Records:
────────────────────

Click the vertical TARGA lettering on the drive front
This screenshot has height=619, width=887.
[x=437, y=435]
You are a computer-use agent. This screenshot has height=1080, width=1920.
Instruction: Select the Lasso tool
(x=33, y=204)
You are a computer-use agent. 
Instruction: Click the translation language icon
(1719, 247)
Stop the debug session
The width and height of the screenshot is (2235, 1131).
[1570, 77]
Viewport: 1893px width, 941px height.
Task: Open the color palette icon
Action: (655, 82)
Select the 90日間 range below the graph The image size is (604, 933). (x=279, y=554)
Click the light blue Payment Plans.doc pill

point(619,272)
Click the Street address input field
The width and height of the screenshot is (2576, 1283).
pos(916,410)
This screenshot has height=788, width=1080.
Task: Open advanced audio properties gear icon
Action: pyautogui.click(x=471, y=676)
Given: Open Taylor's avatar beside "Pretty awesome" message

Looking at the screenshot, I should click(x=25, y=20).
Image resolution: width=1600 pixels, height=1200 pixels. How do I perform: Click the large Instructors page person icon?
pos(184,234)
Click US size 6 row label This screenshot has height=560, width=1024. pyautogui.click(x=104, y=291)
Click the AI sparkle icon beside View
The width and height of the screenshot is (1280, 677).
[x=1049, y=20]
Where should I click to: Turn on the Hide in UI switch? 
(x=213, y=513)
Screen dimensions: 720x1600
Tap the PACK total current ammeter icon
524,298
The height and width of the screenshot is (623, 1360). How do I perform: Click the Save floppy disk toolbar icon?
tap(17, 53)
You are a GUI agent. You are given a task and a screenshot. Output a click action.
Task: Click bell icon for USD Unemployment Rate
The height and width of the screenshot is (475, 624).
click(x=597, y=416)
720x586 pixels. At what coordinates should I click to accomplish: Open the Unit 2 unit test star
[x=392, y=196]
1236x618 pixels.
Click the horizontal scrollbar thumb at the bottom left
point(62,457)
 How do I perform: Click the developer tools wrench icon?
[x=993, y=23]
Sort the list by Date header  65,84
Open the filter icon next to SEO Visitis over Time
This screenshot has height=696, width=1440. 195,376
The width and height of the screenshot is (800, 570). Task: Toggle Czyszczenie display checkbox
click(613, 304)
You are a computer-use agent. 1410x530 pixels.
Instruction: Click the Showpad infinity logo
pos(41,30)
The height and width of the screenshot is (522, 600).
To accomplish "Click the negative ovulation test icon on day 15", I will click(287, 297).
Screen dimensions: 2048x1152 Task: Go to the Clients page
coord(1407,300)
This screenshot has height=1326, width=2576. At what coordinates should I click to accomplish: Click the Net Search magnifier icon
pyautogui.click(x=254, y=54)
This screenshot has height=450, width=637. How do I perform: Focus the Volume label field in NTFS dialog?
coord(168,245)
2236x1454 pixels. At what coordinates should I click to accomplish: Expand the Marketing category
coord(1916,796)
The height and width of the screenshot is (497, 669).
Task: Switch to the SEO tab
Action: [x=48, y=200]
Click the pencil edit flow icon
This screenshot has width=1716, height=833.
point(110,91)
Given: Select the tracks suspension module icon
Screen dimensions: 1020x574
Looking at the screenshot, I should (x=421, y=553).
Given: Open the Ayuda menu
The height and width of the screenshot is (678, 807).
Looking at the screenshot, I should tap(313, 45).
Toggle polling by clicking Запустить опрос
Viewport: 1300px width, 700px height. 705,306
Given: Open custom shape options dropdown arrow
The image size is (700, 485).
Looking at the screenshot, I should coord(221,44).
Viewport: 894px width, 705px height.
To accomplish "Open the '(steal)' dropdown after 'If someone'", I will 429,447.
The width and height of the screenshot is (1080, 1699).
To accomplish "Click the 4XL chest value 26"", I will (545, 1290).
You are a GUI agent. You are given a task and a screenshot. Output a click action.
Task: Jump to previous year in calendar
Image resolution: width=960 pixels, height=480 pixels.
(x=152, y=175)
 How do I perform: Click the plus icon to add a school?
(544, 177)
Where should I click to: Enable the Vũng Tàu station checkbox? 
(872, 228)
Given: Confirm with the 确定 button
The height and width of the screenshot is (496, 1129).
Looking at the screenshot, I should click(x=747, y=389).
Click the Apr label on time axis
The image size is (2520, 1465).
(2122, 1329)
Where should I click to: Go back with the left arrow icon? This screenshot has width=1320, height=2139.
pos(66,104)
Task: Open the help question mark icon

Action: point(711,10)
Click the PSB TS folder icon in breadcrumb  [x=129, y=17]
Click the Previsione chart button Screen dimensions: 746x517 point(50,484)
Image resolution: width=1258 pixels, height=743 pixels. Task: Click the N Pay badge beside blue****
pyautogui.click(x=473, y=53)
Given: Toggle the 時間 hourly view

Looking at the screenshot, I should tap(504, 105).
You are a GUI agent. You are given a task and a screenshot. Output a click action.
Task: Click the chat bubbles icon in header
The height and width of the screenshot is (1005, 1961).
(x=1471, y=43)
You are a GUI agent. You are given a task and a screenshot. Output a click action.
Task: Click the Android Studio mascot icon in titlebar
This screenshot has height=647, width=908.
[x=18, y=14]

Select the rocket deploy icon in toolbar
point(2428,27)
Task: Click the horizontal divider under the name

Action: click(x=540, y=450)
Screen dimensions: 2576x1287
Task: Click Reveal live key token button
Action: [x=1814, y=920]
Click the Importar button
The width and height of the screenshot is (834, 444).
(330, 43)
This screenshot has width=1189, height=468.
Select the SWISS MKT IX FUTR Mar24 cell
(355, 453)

────────────────────

WHAT THE TASK REQUIRES: Return the lines from the records above exactly as they appear, from the line containing "Stop the debug session" up to and including the line containing "Action: (655, 82)".

ANSWER:
Stop the debug session
The width and height of the screenshot is (2235, 1131).
[1570, 77]
Viewport: 1893px width, 941px height.
Task: Open the color palette icon
Action: (655, 82)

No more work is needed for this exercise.